__EXTRACTED RECORDS__
-=-=-=-=-

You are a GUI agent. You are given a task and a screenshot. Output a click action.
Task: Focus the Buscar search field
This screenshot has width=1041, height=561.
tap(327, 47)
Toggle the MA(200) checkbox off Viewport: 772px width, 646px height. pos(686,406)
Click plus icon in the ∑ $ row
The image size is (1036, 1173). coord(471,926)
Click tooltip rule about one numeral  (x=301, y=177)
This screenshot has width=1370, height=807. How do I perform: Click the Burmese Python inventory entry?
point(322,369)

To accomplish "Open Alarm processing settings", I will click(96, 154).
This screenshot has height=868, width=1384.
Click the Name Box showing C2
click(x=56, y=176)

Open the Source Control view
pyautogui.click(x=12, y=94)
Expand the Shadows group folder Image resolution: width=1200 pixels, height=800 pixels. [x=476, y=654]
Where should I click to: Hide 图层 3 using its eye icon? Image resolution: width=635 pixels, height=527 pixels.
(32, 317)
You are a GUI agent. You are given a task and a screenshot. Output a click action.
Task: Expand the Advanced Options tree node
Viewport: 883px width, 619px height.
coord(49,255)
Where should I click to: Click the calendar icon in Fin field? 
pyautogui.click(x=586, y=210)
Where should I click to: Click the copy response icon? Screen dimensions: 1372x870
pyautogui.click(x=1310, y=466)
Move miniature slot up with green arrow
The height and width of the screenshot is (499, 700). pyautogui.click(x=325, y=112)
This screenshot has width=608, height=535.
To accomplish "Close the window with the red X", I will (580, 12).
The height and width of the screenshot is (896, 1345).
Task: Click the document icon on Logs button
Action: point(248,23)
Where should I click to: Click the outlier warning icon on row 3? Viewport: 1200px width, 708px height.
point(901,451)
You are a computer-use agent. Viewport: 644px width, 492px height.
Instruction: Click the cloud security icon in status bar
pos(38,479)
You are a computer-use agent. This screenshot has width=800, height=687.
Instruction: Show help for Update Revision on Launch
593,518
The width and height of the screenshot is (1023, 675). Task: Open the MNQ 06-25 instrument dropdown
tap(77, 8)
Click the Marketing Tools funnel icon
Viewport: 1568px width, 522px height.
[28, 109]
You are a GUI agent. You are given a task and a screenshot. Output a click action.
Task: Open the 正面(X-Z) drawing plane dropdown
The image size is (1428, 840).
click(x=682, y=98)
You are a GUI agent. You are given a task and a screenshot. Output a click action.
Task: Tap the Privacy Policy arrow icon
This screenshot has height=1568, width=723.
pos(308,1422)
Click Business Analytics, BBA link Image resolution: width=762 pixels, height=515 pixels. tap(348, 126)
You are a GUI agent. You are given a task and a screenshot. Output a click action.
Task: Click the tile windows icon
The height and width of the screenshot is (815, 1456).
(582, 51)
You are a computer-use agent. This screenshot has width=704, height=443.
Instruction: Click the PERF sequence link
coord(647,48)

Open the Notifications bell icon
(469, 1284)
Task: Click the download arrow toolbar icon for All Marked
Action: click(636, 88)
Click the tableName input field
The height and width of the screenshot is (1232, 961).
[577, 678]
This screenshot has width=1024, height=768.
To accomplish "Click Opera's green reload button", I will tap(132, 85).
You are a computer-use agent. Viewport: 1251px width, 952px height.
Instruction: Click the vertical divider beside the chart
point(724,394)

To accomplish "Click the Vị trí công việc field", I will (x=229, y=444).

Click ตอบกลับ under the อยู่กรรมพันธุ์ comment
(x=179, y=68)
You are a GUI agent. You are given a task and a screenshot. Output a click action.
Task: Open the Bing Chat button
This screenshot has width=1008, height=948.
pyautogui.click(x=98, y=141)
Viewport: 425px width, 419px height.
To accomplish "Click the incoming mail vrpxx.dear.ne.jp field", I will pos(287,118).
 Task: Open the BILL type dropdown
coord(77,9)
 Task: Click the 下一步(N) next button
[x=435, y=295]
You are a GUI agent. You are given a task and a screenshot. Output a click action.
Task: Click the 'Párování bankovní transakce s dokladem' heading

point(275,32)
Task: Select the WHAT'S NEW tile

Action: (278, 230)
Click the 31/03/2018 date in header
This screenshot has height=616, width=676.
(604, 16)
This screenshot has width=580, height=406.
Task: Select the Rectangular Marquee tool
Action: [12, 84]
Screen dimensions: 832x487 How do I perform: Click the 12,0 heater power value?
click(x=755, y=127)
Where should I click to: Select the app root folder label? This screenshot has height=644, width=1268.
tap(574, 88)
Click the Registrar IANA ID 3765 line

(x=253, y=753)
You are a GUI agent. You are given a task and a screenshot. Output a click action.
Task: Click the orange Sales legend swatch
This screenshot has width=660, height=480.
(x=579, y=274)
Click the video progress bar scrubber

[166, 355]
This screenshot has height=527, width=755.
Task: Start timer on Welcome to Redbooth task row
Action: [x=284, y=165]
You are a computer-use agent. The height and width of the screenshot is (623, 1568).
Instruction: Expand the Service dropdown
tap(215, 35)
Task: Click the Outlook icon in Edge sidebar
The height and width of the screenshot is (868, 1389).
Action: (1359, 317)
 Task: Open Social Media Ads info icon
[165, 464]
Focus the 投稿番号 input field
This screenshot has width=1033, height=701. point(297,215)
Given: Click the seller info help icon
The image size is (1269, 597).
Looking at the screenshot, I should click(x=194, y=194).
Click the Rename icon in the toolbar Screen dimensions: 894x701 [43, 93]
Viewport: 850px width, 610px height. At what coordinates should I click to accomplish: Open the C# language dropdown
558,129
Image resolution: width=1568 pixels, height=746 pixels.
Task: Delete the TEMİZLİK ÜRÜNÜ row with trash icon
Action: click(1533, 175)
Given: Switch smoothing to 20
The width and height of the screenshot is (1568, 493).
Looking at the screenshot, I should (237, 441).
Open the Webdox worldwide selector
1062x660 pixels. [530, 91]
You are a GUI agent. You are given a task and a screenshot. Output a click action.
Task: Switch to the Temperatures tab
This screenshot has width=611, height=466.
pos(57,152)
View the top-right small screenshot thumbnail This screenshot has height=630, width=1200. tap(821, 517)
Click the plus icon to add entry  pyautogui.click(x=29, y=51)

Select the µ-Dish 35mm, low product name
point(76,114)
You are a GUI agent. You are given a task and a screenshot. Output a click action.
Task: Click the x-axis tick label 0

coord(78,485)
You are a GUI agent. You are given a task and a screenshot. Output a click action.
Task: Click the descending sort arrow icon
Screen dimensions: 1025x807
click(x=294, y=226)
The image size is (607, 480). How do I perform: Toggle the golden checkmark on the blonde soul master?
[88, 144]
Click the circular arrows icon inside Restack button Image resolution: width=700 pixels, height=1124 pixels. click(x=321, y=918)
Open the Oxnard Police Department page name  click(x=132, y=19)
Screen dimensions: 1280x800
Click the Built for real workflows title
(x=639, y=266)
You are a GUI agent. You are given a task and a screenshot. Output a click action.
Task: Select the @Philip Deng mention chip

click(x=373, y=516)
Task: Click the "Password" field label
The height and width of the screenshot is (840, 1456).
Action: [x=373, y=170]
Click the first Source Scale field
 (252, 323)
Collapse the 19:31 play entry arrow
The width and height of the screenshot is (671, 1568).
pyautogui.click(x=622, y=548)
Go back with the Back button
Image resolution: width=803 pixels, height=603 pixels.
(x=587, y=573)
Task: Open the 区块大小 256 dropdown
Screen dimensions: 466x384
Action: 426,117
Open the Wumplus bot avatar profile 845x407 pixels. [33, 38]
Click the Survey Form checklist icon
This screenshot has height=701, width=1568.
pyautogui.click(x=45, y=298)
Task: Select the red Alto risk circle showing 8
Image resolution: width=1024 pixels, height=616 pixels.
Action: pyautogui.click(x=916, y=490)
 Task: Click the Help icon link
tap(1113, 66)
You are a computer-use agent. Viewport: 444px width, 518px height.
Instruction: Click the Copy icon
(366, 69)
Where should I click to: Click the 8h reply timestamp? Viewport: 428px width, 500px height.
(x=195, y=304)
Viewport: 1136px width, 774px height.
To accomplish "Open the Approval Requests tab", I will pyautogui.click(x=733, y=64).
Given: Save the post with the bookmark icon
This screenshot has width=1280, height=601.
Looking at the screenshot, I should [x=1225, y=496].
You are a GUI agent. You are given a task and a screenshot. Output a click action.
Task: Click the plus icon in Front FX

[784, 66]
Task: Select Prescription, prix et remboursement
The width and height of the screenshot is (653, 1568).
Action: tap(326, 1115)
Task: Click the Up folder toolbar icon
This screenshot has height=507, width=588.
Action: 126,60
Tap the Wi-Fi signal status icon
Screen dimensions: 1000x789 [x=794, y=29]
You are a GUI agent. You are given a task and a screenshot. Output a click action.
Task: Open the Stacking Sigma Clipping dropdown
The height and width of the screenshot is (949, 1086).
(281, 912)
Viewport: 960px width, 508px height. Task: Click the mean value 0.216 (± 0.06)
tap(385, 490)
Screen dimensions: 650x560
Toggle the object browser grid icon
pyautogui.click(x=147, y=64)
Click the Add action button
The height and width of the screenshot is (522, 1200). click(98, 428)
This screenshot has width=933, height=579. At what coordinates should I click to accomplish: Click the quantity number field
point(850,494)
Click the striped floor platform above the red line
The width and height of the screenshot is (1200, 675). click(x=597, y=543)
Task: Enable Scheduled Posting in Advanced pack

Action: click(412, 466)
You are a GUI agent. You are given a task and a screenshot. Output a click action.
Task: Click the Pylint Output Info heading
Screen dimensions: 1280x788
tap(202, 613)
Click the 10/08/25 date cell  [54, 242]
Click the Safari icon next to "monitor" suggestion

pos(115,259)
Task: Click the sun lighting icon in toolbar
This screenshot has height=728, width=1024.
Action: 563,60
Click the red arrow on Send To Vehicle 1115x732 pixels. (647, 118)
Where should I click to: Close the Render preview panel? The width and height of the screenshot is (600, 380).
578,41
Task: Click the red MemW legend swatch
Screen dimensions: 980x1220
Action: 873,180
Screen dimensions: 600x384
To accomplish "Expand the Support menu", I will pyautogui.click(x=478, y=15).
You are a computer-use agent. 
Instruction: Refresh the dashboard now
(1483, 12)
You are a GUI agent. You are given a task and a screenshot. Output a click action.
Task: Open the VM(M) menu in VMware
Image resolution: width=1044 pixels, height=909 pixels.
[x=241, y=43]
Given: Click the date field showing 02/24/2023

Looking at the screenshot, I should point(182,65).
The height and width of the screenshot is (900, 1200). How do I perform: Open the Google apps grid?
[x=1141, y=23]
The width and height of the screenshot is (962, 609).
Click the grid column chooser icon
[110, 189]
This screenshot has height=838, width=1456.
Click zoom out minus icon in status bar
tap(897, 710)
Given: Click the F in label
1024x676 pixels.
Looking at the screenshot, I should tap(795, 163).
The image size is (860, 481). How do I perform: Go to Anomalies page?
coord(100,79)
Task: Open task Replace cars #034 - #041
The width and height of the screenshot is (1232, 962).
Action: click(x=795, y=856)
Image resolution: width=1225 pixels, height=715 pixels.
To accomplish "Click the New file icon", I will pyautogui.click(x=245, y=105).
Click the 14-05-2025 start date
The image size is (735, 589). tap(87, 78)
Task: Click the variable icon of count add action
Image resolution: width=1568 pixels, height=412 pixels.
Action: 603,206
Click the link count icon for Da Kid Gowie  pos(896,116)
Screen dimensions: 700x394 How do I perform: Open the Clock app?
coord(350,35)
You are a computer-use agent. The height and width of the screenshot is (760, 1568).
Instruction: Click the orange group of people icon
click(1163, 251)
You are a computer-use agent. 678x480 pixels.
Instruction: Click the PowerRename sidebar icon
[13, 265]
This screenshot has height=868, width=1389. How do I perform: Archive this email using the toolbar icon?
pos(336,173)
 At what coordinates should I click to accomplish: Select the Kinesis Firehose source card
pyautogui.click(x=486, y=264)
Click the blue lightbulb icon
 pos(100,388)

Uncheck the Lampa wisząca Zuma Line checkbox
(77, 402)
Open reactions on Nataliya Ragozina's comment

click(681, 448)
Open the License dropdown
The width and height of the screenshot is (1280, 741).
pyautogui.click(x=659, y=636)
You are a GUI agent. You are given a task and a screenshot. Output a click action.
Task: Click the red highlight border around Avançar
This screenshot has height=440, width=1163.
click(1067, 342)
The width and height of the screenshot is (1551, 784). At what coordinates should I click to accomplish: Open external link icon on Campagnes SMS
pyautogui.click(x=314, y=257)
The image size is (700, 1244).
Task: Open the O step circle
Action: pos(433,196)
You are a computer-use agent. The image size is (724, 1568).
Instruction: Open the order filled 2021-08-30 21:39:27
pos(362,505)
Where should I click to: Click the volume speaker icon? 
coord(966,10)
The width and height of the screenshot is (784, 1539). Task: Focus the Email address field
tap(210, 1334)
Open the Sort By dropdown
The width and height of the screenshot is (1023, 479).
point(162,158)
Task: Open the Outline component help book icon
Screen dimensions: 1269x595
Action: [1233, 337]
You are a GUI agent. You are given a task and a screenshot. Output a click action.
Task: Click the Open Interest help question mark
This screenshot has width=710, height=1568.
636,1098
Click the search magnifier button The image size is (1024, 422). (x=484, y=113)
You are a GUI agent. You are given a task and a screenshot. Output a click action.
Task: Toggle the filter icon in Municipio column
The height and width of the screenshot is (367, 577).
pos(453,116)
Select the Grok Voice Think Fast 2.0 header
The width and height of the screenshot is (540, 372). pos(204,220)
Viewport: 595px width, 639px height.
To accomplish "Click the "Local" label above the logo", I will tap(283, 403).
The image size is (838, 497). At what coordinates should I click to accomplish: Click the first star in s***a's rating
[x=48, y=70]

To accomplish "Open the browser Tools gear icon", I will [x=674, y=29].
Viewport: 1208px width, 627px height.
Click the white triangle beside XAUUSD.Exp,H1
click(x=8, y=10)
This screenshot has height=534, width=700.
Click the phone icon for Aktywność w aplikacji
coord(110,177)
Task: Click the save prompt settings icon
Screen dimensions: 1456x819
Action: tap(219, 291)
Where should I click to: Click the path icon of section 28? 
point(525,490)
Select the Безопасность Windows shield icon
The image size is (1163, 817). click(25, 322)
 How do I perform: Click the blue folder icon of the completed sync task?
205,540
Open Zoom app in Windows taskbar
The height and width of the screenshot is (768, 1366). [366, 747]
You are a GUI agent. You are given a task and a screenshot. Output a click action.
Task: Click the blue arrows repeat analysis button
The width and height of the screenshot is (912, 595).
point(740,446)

-=-=-=-=-

__EXERCISE DESCRIPTION__
Of the lines above, show those in which "legend" appears.

__RESPONSE BOX__
Task: Click the orange Sales legend swatch
Task: Click the red MemW legend swatch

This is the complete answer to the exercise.